Records from a collection:
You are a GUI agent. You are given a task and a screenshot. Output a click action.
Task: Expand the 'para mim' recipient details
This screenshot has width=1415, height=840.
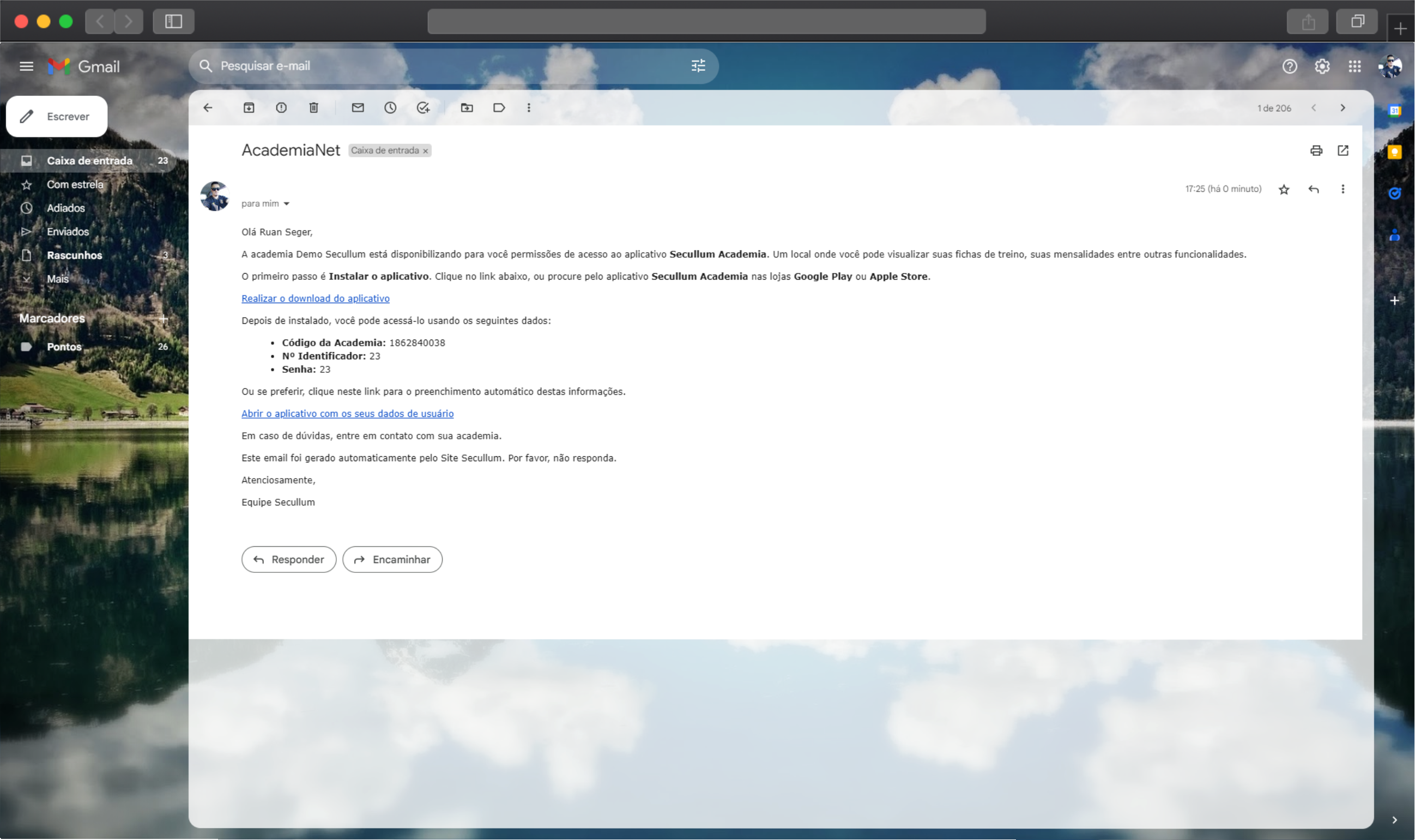[x=286, y=204]
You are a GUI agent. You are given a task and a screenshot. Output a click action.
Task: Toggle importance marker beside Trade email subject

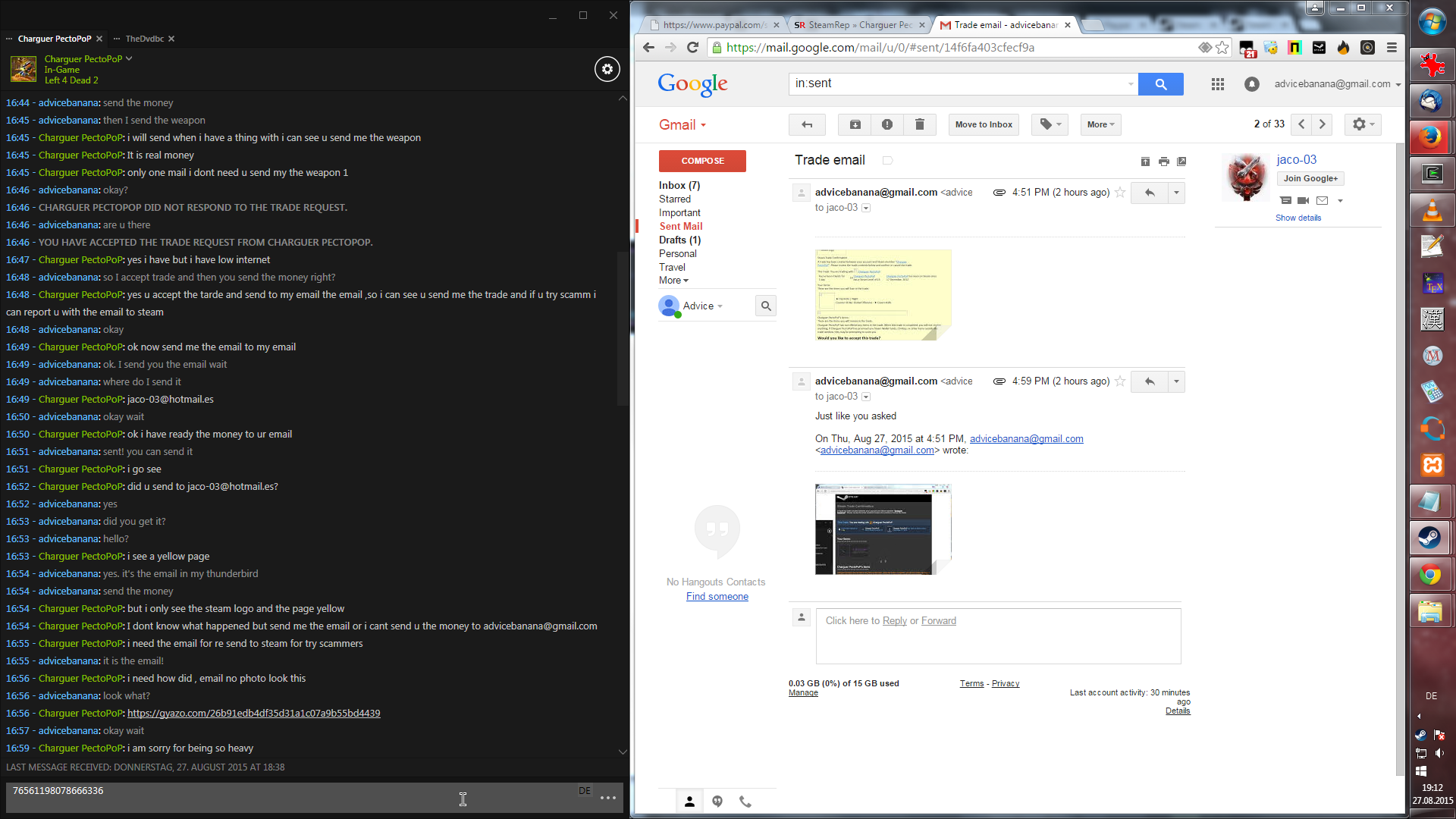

- [EXERCISE OBJECTIVE] Output the data above in full. Skip every picture.

- [WORKED SOLUTION]
You are a GUI agent. You are given a task and a screenshot. Output a click action.
Task: Expand the 'para mim' recipient details
This screenshot has width=1415, height=840.
[x=286, y=204]
You are a GUI agent. You are given a task and a screenshot. Output a click action.
Task: Toggle importance marker beside Trade email subject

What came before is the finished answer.